De igual forma, la vertiente tecnocrática representada por Videgaray, intentó amarrar a la potencia hegemónica en un compromiso de apoyo al gobierno de Peña y a Meade, con la fracasada reunión con Trump. Pero resulta que el arrogante y pendenciero presidente estadounidense le puso un precio muy alto a Peña para apoyarlo a él y a su candidato en las elecciones presidenciales; que a su vez apoyara el muro y se quedara callado cuando Trump afirmara que México lo pagaría. Para Peña eso sería el suicidio político y la estocada final a su candidato presidencial, por lo que esa parte de la estrategia, por lo pronto, se les vino abajo.
La otra parte de la estrategia para mantener el poder a toda costa, ya está a todo vapor, y es el uso de los recursos públicos en favor del PRI y de su candidato presidencial; no sólo a través de la inauguración de obras y de la repartición de recursos a los gobiernos estatales priístas; sino también mediante la no tan velada compra del voto, pues en el Estado de México el gobernador Del Mazo ya lanzó las “tarjetas rosas”, mediante las cuales se les da un pago mensual a las mujeres de escasos recursos en la entidad, con lo que se les condicionará el mantenimiento de ese estipendio, a que apoyen a los candidatos priístas.

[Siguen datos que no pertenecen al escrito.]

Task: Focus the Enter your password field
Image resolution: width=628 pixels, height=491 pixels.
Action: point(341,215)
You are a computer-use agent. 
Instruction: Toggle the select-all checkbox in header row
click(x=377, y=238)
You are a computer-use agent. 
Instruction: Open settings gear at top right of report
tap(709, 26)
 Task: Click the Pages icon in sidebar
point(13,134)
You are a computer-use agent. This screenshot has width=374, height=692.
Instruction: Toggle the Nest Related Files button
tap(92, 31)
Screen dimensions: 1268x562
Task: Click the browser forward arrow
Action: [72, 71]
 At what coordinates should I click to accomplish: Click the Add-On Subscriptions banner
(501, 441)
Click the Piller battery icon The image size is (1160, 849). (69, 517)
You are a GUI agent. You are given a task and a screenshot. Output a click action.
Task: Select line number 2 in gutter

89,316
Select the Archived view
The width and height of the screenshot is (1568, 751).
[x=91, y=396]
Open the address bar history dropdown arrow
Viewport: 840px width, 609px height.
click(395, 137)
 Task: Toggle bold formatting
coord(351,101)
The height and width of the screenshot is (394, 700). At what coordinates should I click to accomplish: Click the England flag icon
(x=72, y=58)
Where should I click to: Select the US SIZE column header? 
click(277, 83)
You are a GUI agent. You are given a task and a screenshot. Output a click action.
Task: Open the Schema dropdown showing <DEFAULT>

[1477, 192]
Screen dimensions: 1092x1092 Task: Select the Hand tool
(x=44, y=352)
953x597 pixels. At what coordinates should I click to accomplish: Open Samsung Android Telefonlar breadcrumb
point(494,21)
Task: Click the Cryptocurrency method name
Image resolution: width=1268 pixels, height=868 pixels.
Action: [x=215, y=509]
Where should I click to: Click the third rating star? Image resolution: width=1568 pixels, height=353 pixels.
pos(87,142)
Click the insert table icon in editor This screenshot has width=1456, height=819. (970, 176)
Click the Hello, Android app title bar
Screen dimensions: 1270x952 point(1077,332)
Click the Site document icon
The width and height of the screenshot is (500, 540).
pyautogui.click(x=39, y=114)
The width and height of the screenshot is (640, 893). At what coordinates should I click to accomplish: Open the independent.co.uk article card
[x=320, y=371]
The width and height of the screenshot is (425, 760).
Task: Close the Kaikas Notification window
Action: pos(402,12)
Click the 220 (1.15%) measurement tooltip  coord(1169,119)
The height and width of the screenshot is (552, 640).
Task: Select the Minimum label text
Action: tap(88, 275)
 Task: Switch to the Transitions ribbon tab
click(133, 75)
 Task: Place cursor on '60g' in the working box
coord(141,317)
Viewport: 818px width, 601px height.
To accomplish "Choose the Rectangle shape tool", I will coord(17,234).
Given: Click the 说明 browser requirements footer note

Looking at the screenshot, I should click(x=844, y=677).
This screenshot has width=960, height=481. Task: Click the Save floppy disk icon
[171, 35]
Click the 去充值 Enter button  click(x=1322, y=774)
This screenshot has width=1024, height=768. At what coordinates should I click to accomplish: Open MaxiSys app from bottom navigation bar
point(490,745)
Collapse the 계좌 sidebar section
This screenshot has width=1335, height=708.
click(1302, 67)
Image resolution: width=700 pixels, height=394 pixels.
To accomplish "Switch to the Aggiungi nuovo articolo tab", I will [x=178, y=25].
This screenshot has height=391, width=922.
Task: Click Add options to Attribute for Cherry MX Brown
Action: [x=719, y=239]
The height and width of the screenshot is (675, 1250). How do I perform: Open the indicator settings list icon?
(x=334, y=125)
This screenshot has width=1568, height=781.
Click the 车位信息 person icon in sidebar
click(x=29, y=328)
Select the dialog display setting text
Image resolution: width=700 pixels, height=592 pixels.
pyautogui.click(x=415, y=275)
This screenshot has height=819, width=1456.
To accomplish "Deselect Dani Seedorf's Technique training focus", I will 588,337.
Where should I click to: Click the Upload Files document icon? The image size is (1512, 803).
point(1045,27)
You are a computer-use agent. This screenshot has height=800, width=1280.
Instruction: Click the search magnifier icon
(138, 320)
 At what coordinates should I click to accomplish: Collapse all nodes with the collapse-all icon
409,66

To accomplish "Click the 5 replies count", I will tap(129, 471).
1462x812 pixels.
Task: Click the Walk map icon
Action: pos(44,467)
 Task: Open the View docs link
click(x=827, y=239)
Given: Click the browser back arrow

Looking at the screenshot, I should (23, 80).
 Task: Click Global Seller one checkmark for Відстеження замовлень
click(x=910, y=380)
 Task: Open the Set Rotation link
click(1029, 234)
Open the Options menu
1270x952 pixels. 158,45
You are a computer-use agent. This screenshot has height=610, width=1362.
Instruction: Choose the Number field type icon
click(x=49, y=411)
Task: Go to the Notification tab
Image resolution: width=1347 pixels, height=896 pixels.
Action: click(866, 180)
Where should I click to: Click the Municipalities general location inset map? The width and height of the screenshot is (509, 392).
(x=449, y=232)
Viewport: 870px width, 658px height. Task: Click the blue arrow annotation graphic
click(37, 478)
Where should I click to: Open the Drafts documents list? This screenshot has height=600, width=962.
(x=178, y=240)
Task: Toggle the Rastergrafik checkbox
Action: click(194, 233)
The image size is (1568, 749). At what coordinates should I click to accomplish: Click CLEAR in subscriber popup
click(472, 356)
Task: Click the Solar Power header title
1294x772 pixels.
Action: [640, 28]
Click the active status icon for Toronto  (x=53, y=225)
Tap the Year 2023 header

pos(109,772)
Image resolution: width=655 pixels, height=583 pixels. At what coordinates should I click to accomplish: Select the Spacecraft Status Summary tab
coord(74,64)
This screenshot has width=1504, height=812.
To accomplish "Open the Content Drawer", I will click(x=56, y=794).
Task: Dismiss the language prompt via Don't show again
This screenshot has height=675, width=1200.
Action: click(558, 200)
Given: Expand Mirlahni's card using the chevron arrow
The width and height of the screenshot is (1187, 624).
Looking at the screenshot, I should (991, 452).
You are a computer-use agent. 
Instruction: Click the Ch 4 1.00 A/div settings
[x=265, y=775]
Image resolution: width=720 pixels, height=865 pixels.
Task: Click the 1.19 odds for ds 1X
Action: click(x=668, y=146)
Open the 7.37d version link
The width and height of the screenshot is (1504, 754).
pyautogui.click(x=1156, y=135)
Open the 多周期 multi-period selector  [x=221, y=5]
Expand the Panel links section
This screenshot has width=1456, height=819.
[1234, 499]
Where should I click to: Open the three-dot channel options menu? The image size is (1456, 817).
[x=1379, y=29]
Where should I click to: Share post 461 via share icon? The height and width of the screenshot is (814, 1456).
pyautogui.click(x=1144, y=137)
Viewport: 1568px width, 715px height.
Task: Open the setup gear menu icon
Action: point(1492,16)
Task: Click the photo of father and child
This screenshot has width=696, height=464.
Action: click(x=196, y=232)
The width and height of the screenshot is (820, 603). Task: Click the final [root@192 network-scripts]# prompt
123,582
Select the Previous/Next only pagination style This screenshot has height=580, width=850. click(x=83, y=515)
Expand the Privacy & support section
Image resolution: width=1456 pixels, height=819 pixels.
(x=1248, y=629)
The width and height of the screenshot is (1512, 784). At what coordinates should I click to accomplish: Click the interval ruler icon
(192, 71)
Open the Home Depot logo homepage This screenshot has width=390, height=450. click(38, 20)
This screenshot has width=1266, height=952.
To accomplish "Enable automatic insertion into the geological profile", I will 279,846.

Peña, el PRI, el Grupo Atlacomulco, los grupos regionales que ahora han sido sumados de manera formal a la campaña (Osorio, Beltrones, Paredes, Moreira, etc.), están utilizando todos los recursos del Estado para mantener el poder, sin importarles el descaro con que lo hacen, pues saben que enfrente tienen a dos coaliciones de intereses que ya no representan un peligro para el sistema en sí, sino que son un peligro exclusivamente para los actuales detentadores del poder político, que bien pueden ser sustituidos, sin que el sistema neoliberal en su conjunto sufra cambios de fondo.

El problema que este uso faccioso del poder por parte de Peña y el PRI entraña, es que se llegue a tal nivel de ataques entre las coaliciones, que el frágil sistema político-jurídico-electoral del país no soporte la tensión, y se acabe por recurrir a las fuerzas armadas, con todos los riesgos que ello implica.